— Start of SOURCE TEXT —
Better yet, do not store two same size mirrors next to each other.


Peter

> Date: Tue, 27 Nov 2007 22:09:37 -0500
> From: wa4guu@verizon.net
> To: atm@atmlist.net
> Subject: Re: [ATM] Ain't got no shperometer
>
> Norm has it quite right.
>
> It is learn by doing. All the advice is to help you recognize the experience
> when you encounter it.
>
> Look at it, feel it. Whether it works out good or bad remember it. Recognize
> the differences between what worked and what didn't.
>
> The Sharpie test is not the only way to know the surface shape. I don't use
> the Sharpie test, but I think it is a good method for someone who has not
> yet learned how to see and feel the proper shape and maybe hasn't settled
> into a normal stroke that will produce the correct shape.
>
> With a full size tool, if you do what is widely considered the "normal
> stroke", a W 1/3D high and 1/4D wide you will end up with a sufficiently
> spherical shape.
>
> If that is true, when would you use the Sharpie test? That would be after
> you have used a large overhang stroke to change the radius of the mirror,
> and you have used the "normal stroke" for a while to spread the curve
> smoothly from center to edge.
>
> After hogging in rough grinding would be one time you would work to make
> them spherical again. And then if you shoot for a target ROC you might at
> any or all stages of fine grinding try to force the ROC to the target with a
> large overhang, either MOT or TOT. So again you will want to smooth the
> curve from center to edge after altering the sagitta with the large
> overhang. It will always be a hole in the middle that you are trying to
> spread evenly to the edge. So you might use the Sharpie test to see if you
> have done a good job of smoothing the curve.
— End of SOURCE TEXT —
— Start of SUPPLIED MATERIAL —
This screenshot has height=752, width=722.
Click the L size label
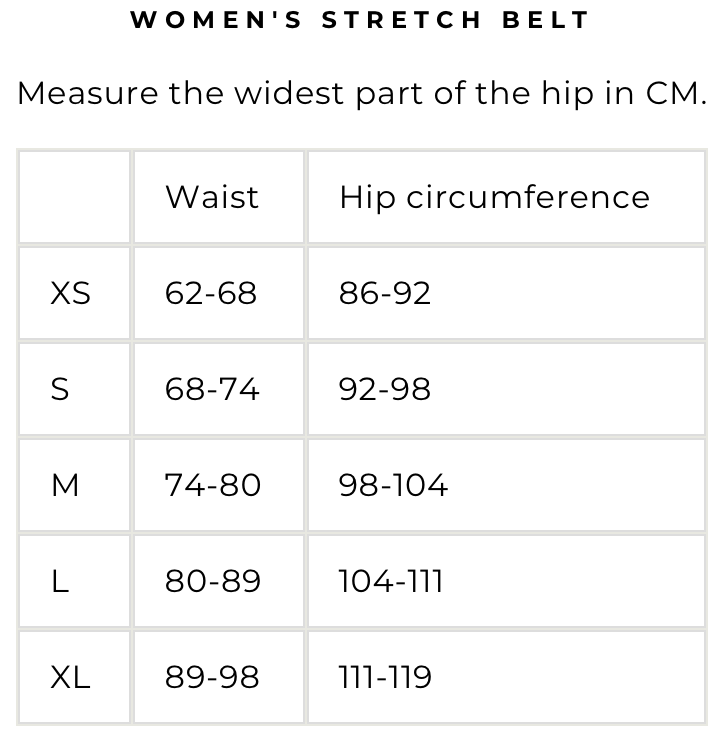pyautogui.click(x=59, y=581)
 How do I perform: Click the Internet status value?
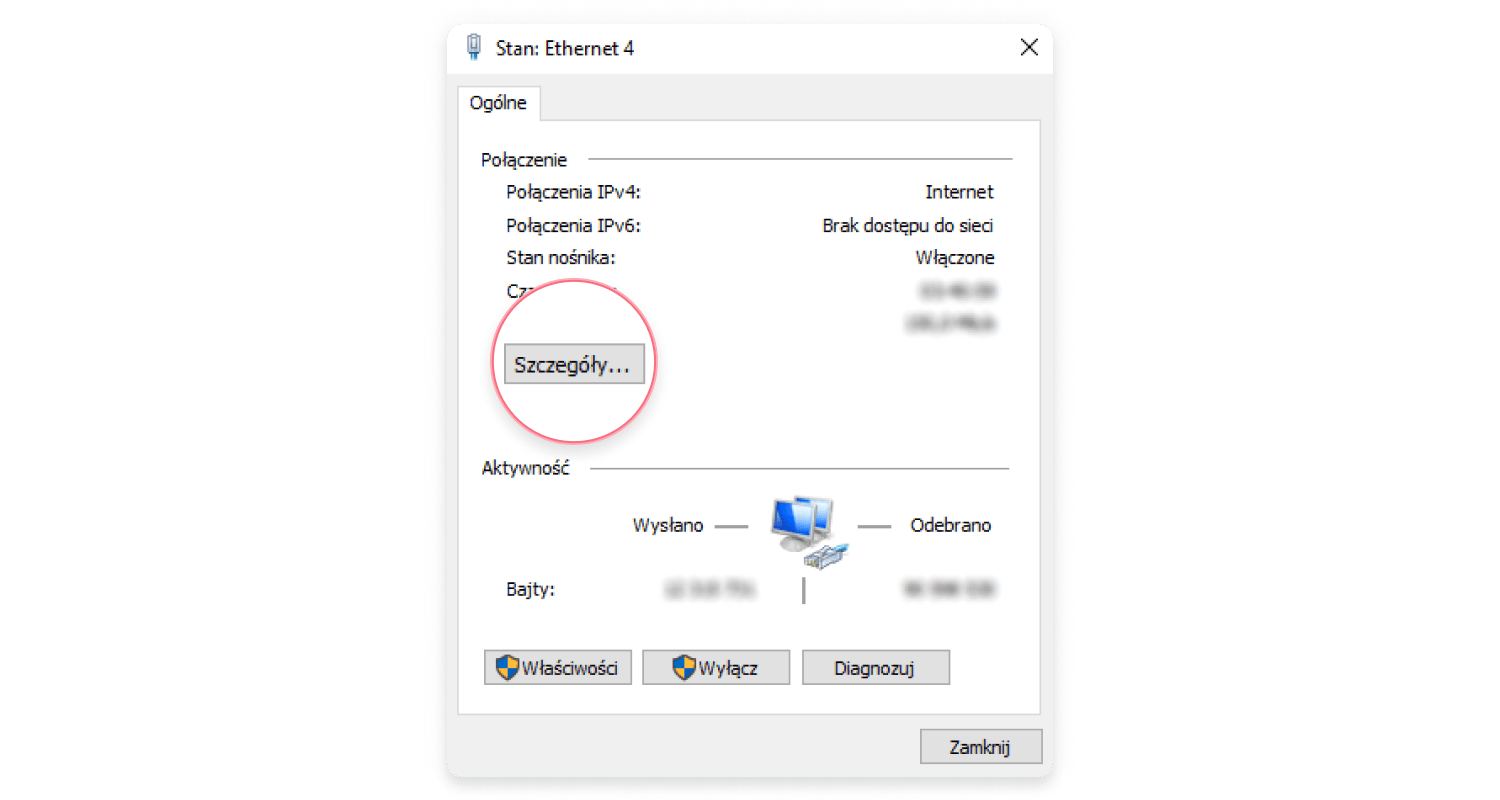(x=959, y=192)
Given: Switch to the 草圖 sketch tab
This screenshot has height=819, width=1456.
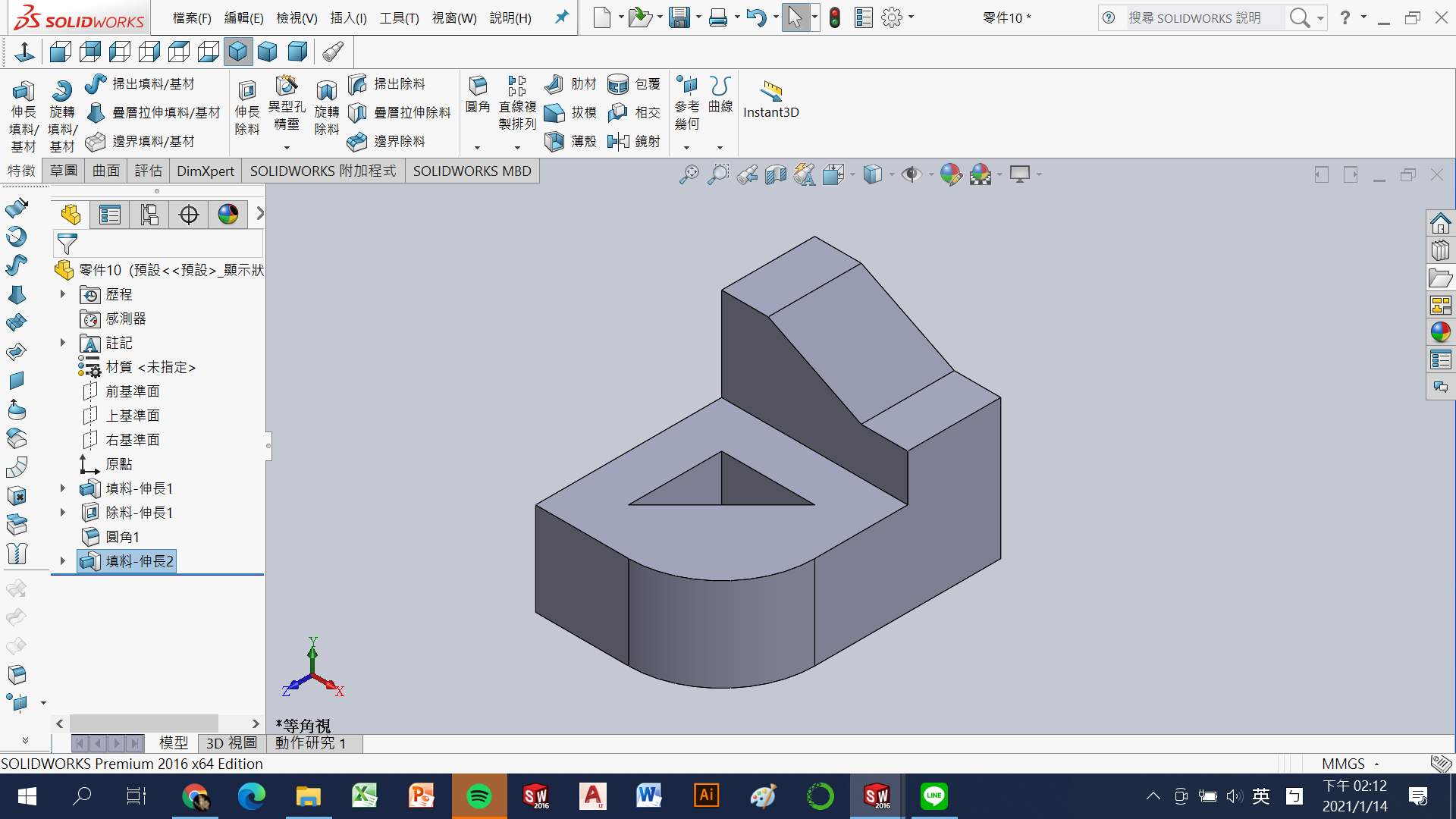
— End of SUPPLIED MATERIAL —
▶ **WORK INSTRUCTIONS**:
a) Output the part of the mirror-grinding message between "Better yet, do" and "it quite right.", inclusive.
b) In the mirror-grinding message, what stroke with a full size tool is widely considered the "normal stroke"?
c) Based on the mirror-grinding message, why would someone use the Sharpie test after working with a large overhang stroke?
The lines aren't needed for this.

▶ **WORKED ANSWERS**:
a)
Better yet, do not store two same size mirrors next to each other.


Peter

> Date: Tue, 27 Nov 2007 22:09:37 -0500
> From: wa4guu@verizon.net
> To: atm@atmlist.net
> Subject: Re: [ATM] Ain't got no shperometer
>
> Norm has it quite right.

b) A W stroke 1/3D high and 1/4D wide.

c) A large overhang stroke changes the radius and leaves a hole in the middle, so the normal stroke is then used to spread the curve smoothly from center to edge. The Sharpie test shows whether that smoothing was done well.